Tasks and exercises |
(1) Print everything in the Look frame warranty thread from "So now it is" down to "(Jul 21, 2009)".
(2) Carry on the forum thread about the Look frame warranty from the point where it ends.

Study text |
Tino @ Kuota North America


----------



## ucancallmejoe (May 17, 2006)

Hey, thanks for the response. I am a long time member in the cycling community (I volunteered at Trips for Kids for decades and ran their booth at Sea Otter for years as well) and I hate to do this since I know the vast majority of Look employees are working at Look because bikes are their life. 

But, as a business person, I also know there are upper level managers in any industry who feel empowered to screw over one customer if the situation is messy and isolated. 

I originally bought this bike at Mill Valley Cycle Works and the warranty issue occurred right as they went under. So I took it to Lombardi Sports who was gracious enough to take this under their wing even though they had no monetary interest in this situation (they were going to make fifteen bucks from cutting my post maybe). 

During Look USA's restructering a few years ago, there was no meaningful response from Look. Refer to Chas' earlier threads where he is trying mop up the customer service mess from that time. 

Again, there is a Look RMA number associated with my frame so it is in their "books" but their attitude has been sloppy and disrespectful. I have been a rube for not bringing this mess out earlier and Look has ignored me and Lombardi as a result. 

So now it is time for BBB, Five on your side (a local news show that handles unusual customer complaints like this -yes they returned my call), small claims court and postings like this.

All of the above might motivate Look to respond. But then maybe not. It has been two years.


----------



## Opus51569 (Jul 21, 2009)

Having read this thread and one other the OP has going on this issue, I still haven't heard answer to the question of whether the OP has any proof that Look actually received the frame from the bike shop. 

If there is proof they received the frame, then, by all means pursue the Small Claims avenue or retain a lawyer if you're being ignored. Two years of getting the run-around is unacceptable and inexcusable. There should also be some additional compensation for your time and trouble (i.e. an upgrade of some kind, etc.) 

If there isn't proof, then what you're posting here is pretty irresponsible. As others have pointed out, and RMA # doesn't mean they actually received the frame. There are a number of places along the way where the frame could simply have been lost. If so, the responsibility lies with you, the LBS, FedEx (or whomever did the shipping). Look shouldn't be held accountable for replacing a frame it never actually received.


----------



## George M (Sep 25, 2008)

To add a little to what's been said. If Look got that bike 2 years ago chances of them finding it, a pretty remote. Also, with no proof of the bike being shipped or received, I don't think a lawyer could do anything, other than take your money. I don't know what the 
statues of limitations on something like this would be, but my guess is that you past it. Good luck, I hope something works out for you.


----------



## terry b (Jan 29, 2004)

It would be really helpful if you posted this in all the other forums too. More coverage, more action.


----------



## Tino Chiappelli (Apr 25, 2005)

terry b said:


> It would be really helpful if you posted this in all the other forums too. More coverage, more action.


LOL!!


----------



## chas (Aug 10, 2006)

Provided data |
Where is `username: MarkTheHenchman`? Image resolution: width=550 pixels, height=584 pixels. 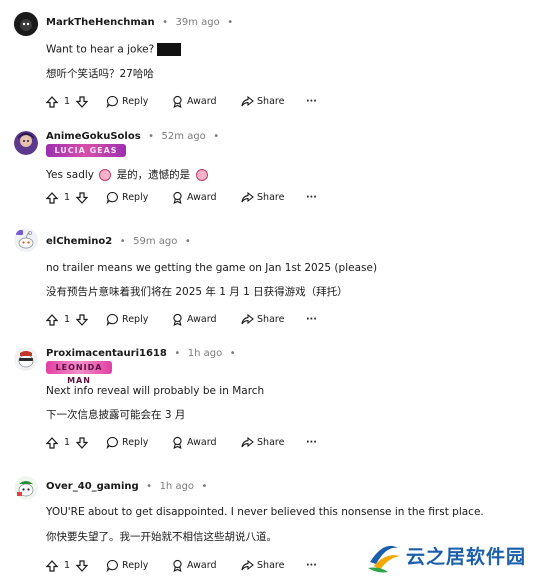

Answers for this exercise |
(1)
So now it is time for BBB, Five on your side (a local news show that handles unusual customer complaints like this -yes they returned my call), small claims court and postings like this.

All of the above might motivate Look to respond. But then maybe not. It has been two years.


----------



## Opus51569 (Jul 21, 2009)

(2)
ucancallmejoe said:


> Hey, thanks for the response. I am a long time member in the cycling community (I volunteered at Trips for Kids for decades and ran their booth at Sea Otter for years as well) and I hate to do this since I know the vast majority of Look employees are working at Look because bikes are their life.
> 
> But, as a business person, I also know there are upper level managers in any industry who feel empowered to screw over one customer if the situation is messy and isolated.
> 
> ...


Joe,

We will get this figured out now. I'd prefer to take this to a private phone call / email with our warranty department, so if you agree, please PM me your phone number or email address.

I vaguely remember this situation. The former buyer at Lombardi's and I both race at the local velodrome. He was going to hand deliver the frame to our Northern CA rep one night at the races. He forgot to bring it with him and said he would deliver it another time, and/or ship it to us.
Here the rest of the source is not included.